Tempo, pouco tempo, pouco tempo, tempo, pouco tempo, como diria Sechi, em seu momento overdose literária.

Acorde às 4 da manhã de uma segunda-feira. Repasse a sua rotina, olhando-se no espelho do banheiro. Cada tarefa do dia representa um tempo a menos pra você finalmente descobrir quem você é o que está a fazer neste mundo.

Já sei! És um pai de família, um profissional dedicado, um vizinho simpático, um torcedor apaixonado, um leitor vagabundo, um marido chifrudo (Isso não conta, todos são). Enfim, és de tudo um pouco, menos você. Porque amanhã, sugiro que ao invés de acordar às quatro, você acorde às três. E encontrará diante do espelho do banheiro as mesmas respostas. Faça isso todos os dias, acordando sempre uma hora mais cedo, e chegará o momento em que a esposa, os filhos, o vizinho e os colegas de trabalho (chefe não liga pra essas coisas) irão chamá-lo de louco. Aí então talvez você descubra quem é você e o que está a fazer neste mundo. Se der tempo, é claro.

De passeio você não está. Embora esteja de passagem. O problema, talvez você compreenda isso – se der tempo – é que na sanha de ser e fazer o melhor, e sempre, esquece-se de se olhar para o lado e atrás. Faça isso e verá que sempre existe alguém igual ou melhor que você. Pronto. O seu tempo é o mesmo que o dele. Duvida? Então lá vai: És a criatura que passa pelo tempo, e não o contrário, posto que o tempo é eterno. Que se presente é fato, passado é história, o futuro inexiste e assim há de ser sempre.

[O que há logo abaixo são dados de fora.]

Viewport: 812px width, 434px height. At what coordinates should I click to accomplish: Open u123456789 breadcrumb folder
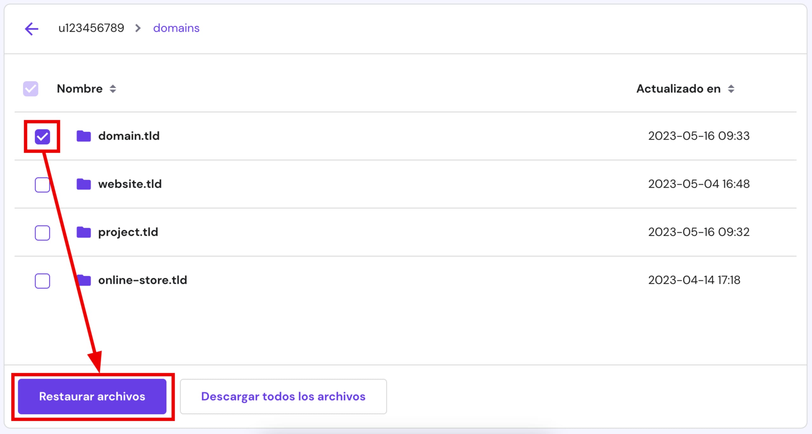click(91, 28)
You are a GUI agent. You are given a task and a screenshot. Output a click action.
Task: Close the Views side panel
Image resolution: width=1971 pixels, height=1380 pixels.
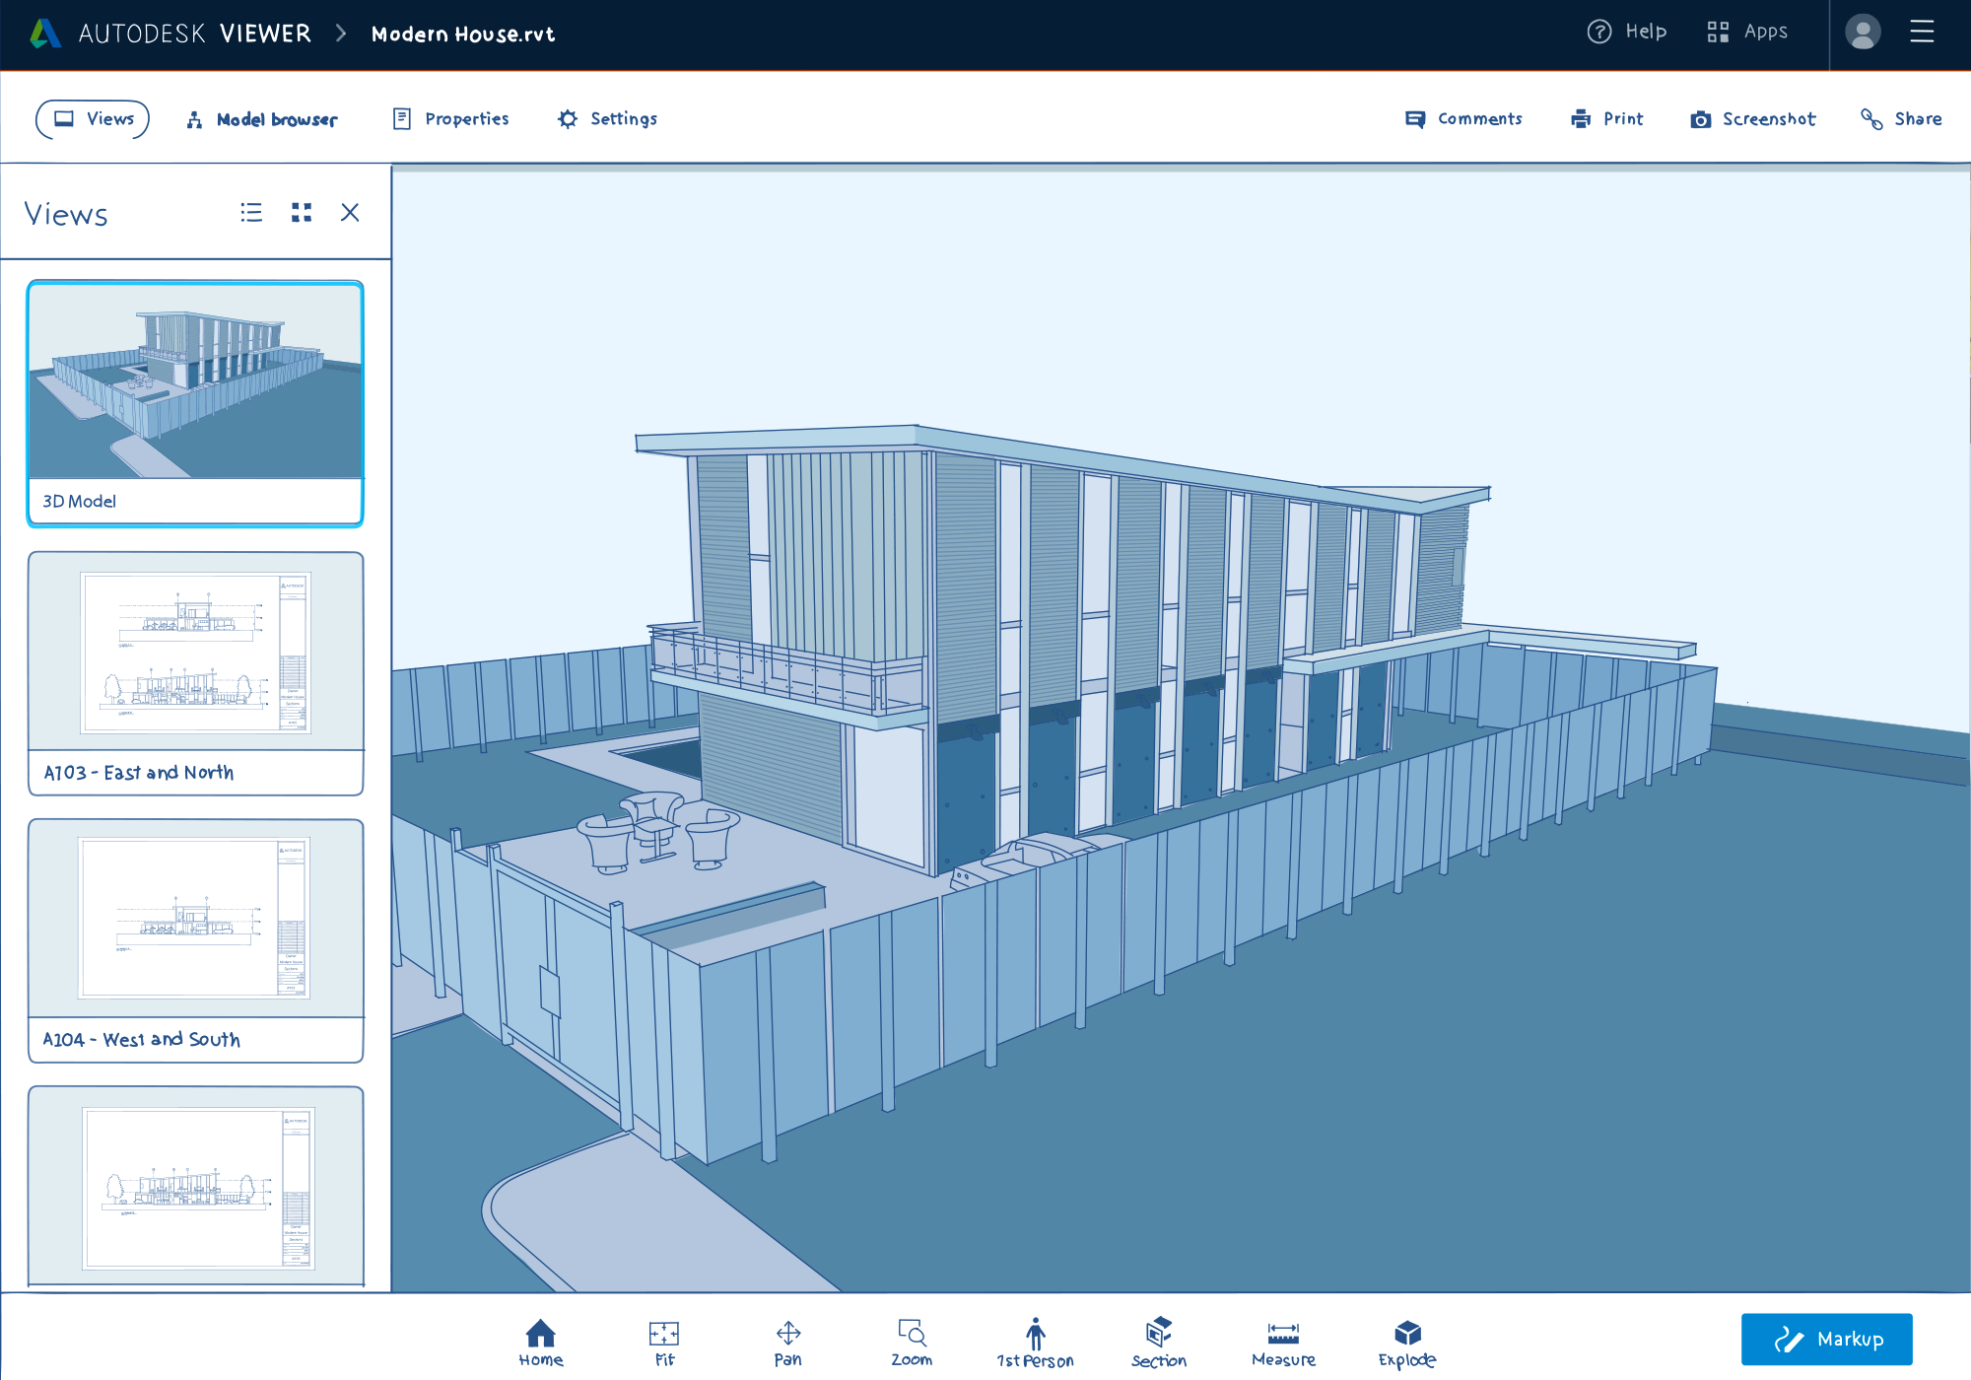coord(350,213)
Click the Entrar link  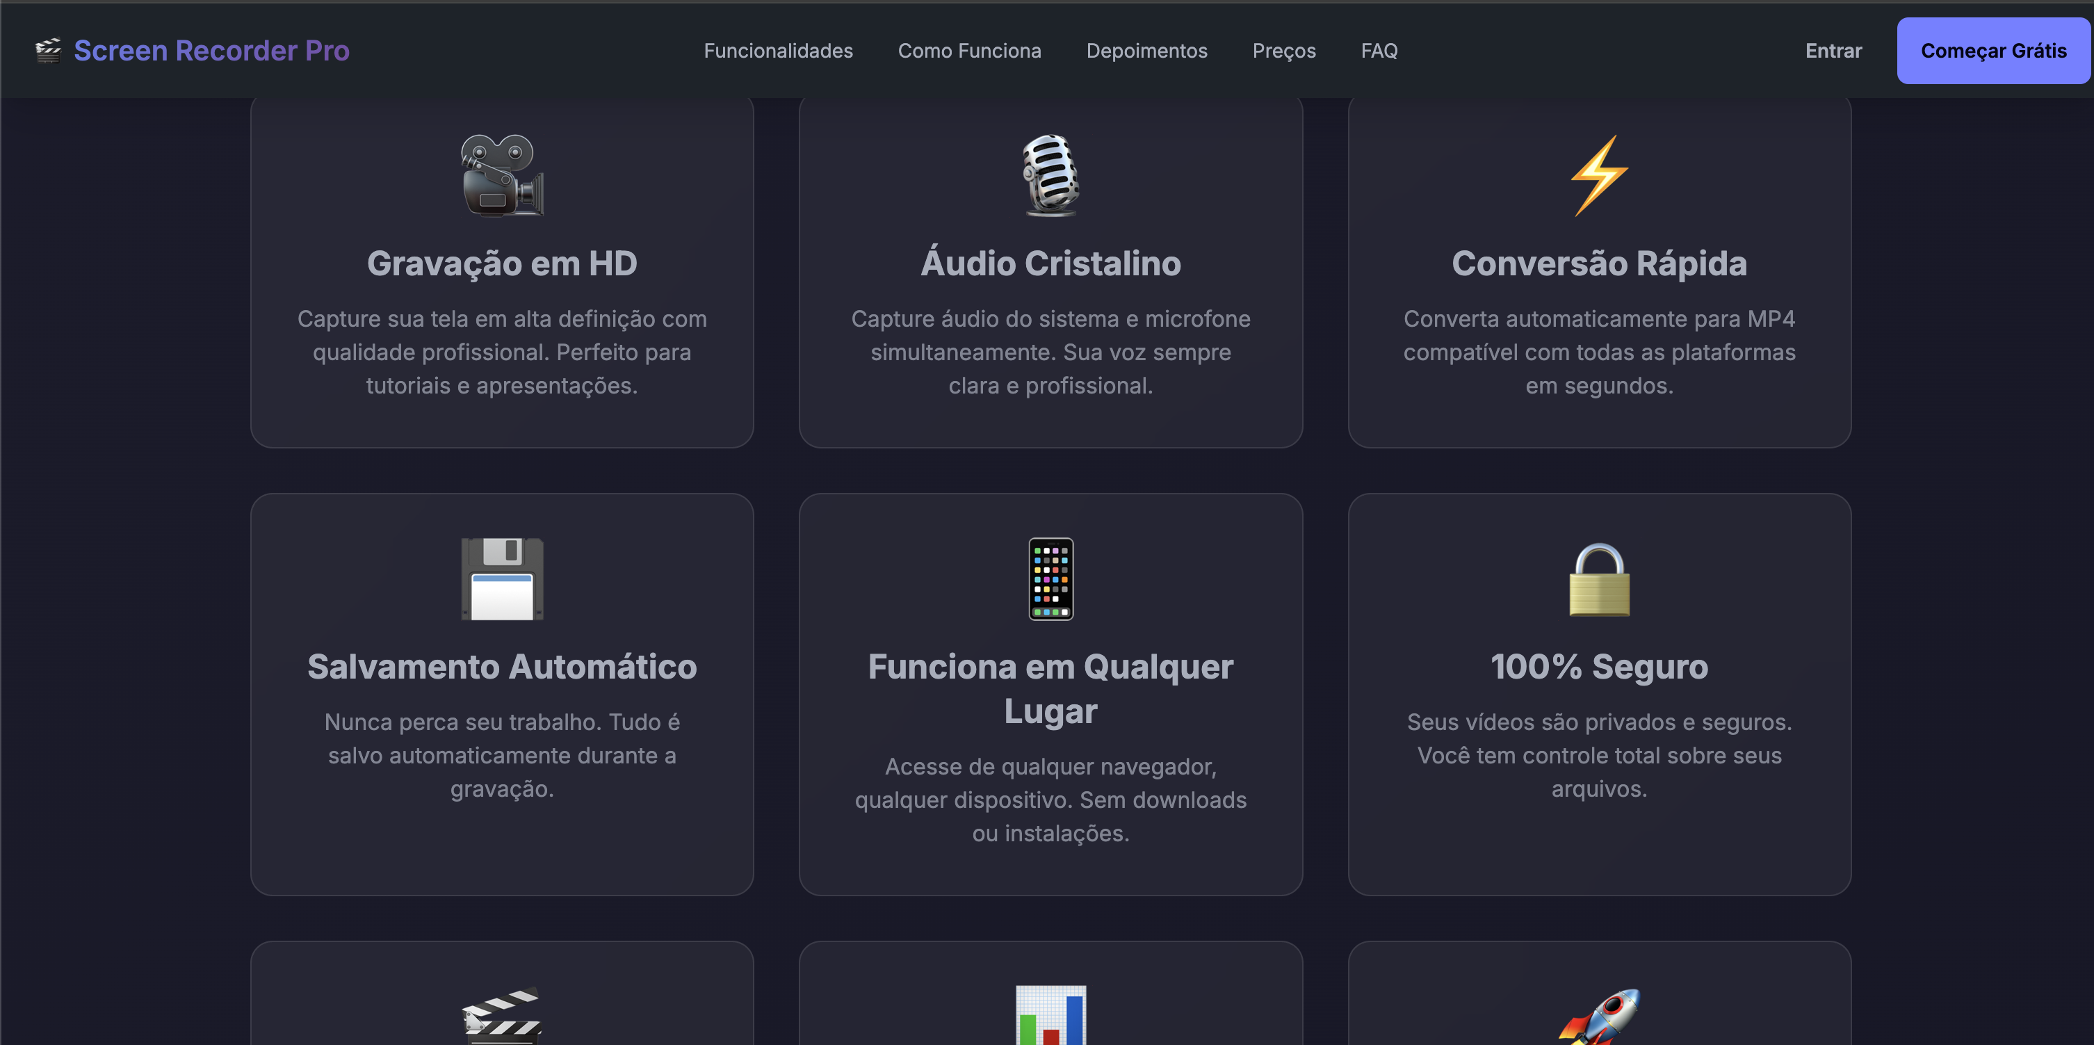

Aproveite o tempo, disse-me o garoto que desde os 14 anos gosta da mesma garota sem nunca ter merecido um olhar dela. Hoje ele tem 59 de idade, e ela também. Ele está numa cama de hospital, e ela toda sorridente, prepara o enxoval para a segunda núpcia. Ele não tem mais tempo. Ela tem todo o tempo do mundo.

Eu poderia lembrá-lo do time que perdeu o campeonato porque o árbitro da partida deu um minuto a mais de acréscimo.

Do trem que partiu antes da chegada do sujeito levando para os braços de outro a mulher amada que se cansou de esperar por ele e a terrível mania dele subestimar o tempo e a paciência dos outros.

Dê-me outros mil exemplos sobre o tempo e eu lhe darei apenas um motivo para que você valorize o seu tempo, cada instante. O tempo, ele é o caminho sem destino por onde percorre a sua vida.